Workers at the busiest distribution warehouse in the Western Hemisphere are on strike, Buzzfeed reports. Since Tuesday, workers at the Los Angeles warehouse, which serves giant retailers like Amazon, Kmart, Sears, and Lowes have been protesting their working conditions. The workers’ complaints includes wage and hour violations, unsafe working conditions, and retaliation by employers against organization attempts. As one worker put it, “This warehouse moves products for some of the largest companies in the world, but pays us barely more than minimum wage.” This case may present a high-stakes test of the real impact of the NLRB’s Browning-Ferris decision–discussed further here. After all, warehouse workers are directly employed by California Cartage, but Amazon accounts for a third of the warehouse’s business. As Professor Sachs points out in the article, the law is becoming increasingly friendly to joint employer claims, “even in cases where there is no direct or immediate supervision by the putative joint employer.” In other words, Amazon might be held liable for the workers’ conditions at the warehouse. For now, the workers vow to strike until they see some changes made.

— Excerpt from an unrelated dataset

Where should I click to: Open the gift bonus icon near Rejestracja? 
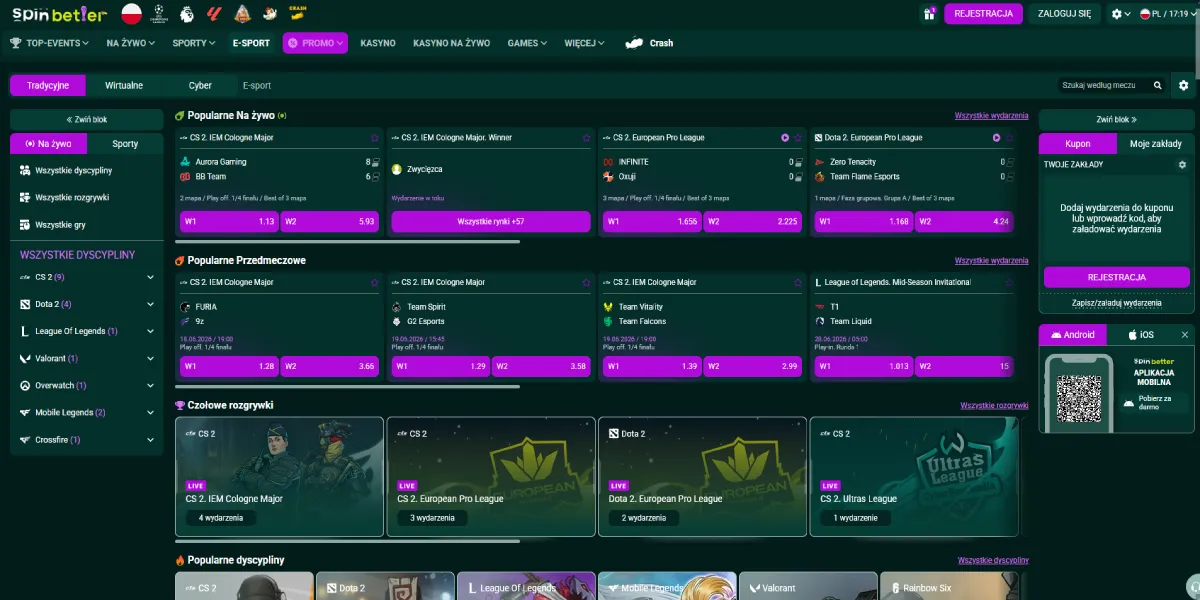click(929, 14)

Pope Francis has arrived in the U.S., and the labor movement is eager to welcome him. Lydia DePillis at the Washington Post reports that low-wage workers from federal facilities in Washington have been striking over the past couple of days carrying signs in the Pope’s image. She writes that labor groups “are making an unprecedented show of unity with the Catholic church at a time when its leader is more focused on issues of inequality and economic justice than any other pope in recent memory.” Friar Clete Kiley, who founded the Priest-Labor Initiative in 2012, spoke at the AFL-CIO’s conference in June; Cardinal Donald Wuerl, one of Pope Francis’s closest confidants in the U.S., also attended the AFL-CIO conference; and the Pope has made appointments across the country who are reaching out to organized labor.
Union leaders joined together to welcome the Pope at the White House yesterday. According to Politico, the guests included AFL-CIO President Richard Trumka, SEIU President Mary Kay Henry, and other union leaders and activists. Notably, the Pope’s motorcade is also embracing American unions; Pope Francis has ditched his Mercedes for a Fiat, and Fiat-Chrysler has the closest relationship with the UAW of Detroit’s Big Three.
In gig economy news, Lydia DePillis at the Washington Post reports that a hospitality workers union in Washington, D.C., has proposed a bill for regulating Airbnb. UNITE HERE Local 25 represents about 6,500 workers in the D.C. area, and they explain they seek to protect hospitality workers’ jobs as well as the housing market in the area. Their proposed legislation attempts to address hosts who own and rent many units; their bill limits the number of rentals a user may have at a given time to 5. Solomon Keene, president of Hotel Association of Washington, explains that it’s not an attempt to drive Airbnb out of the market, but rather, an attempt at preventing entrepreneurs from using Airbnb to set up a more lightly regulated, geographically distributed hotel.
One year after Starbucks pledged to improve conditions for its barista employees, the New York Times reports that conditions haven’t improved. The Times criticized Starbucks in 2014 for some of its employees common complaints, including understaffing shifts, making work schedules available to employees less than 10 days in advance, and assigning baristas “clopenings”–closing shifts followed be opening shifts the next morning. Starbucks promised to improve, but a 200-barista survey conducted by the Center for Popular Democracy suggests baristas are still frustrated. Starbucks relies on advanced technology to assist its shift assignments, ensuring that busier hours are more highly staffed, but managers are also incentivized to keep shift staffing down, and many baristas complain of understaffing. MIT Sloan School of Management Professor Zeynep Ton suggests a solution: a “mini force” of floating relief employees who may fill in for shifts that are understaffed or for sick employees.
Looking abroad, El Salvador is experiencing the most violence the country has seen since the civil war in the 1980s, and work might be the way out. According to the New York Times, gangs have taken over towns and villages, and El Salvador just saw its most violent month ever—911 people were murdered in August alone. A citizens’ government advisory council, Safe El Salvador, has creating jobs for young people as its first proposal. The article looks into one garment factory, which produces the t-shirts for League Collegiate Outfitters, and its general manager, Rodrigo Bolaños. Bolaños’s factory hires anyone who wants to work–including former gang members seeking new lives–with hopes of getting them “back in society.” As he puts it, “This is my country, all these are my countrymen; El Salvador cannot be successful if we cannot take care of our people.”